> _Completa quanto segue_:
a) Nel brano sulle politiche economiche di Trump, di quanto sono scese le tasse alle imprese con i tagli fiscali del 2017?
b) Trasforma in un elenco puntato il paragrafo del brano sulle politiche economiche di Trump che comincia con «Sullo Houston Chronicle», conservandone i fatti principali.
c) Prosegui il brano sulle politiche economiche di Trump a partire dalla sua ultima frase.

== Estratto da leggere ==

Sullo Houston Chronicle, Rebecca Carballo riporta l’opinione di Mark Zandi, capo economista di Moody Analytics, l’unità di ricerca dell’agenzia di rating. Secondo Zandi, le politiche di Trump sono state al massimo «una verniciata alla bell’e meglio». Perché? Trump, sostiene il chief economist di Moody Analytics, è stato senz’altro capace di «pompare» un’economia in crescita con i tagli fiscali del 2017. I tagli fiscali hanno rappresentato la più grande riduzione della tasse alle imprese nella storia degli Stati Uniti (dal 35% al 21%) e hanno abbassato le tasse per la maggior parte degli americani (in particolare per i ricchi).

===
== Dati grezzi ==

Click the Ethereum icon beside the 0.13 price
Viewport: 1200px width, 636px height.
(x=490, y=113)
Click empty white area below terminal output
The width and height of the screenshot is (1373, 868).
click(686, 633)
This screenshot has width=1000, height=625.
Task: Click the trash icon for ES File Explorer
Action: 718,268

===

> _Risposte ai compiti_:
a) Dal 35% al 21%.

b)
- Sullo Houston Chronicle, Rebecca Carballo riporta il parere di Mark Zandi, capo economista di Moody Analytics, l'unità di ricerca dell'agenzia di rating.
- Per Zandi, le politiche di Trump sono state al massimo «una verniciata alla bell'e meglio».
- Secondo Zandi, Trump ha saputo «pompare» un'economia in crescita con i tagli fiscali del 2017.
- Quei tagli sono stati la più grande riduzione delle tasse alle imprese nella storia degli Stati Uniti (dal 35% al 21%).
- Hanno inoltre abbassato le tasse per la maggior parte degli americani, in particolare per i ricchi.

c)
L’impatto dei tagli fiscali, è stato tuttavia controbilanciato (e minato) dalla politica commerciale e dalle politiche migratorie di Trump, dice Zandi. Moody Analytics stima che la guerra commerciale con la Cina sia costata agli Stati Uniti circa 300.000 posti di lavoro e abbia tagliato lo 0,3% del tasso di crescita economica. In aggiunta, mentre il deficit commerciale degli Stati Uniti con la Cina si è ridotto, è cresciuto con quasi tutti gli altri principali partner commerciali, crescendo perciò complessivamente. Le politiche migratorie restrittive, che hanno limitato l’immigrazione illegale e anche quella legale, hanno indebolito la forza lavoro e la crescita della produttività, afferma Zandi.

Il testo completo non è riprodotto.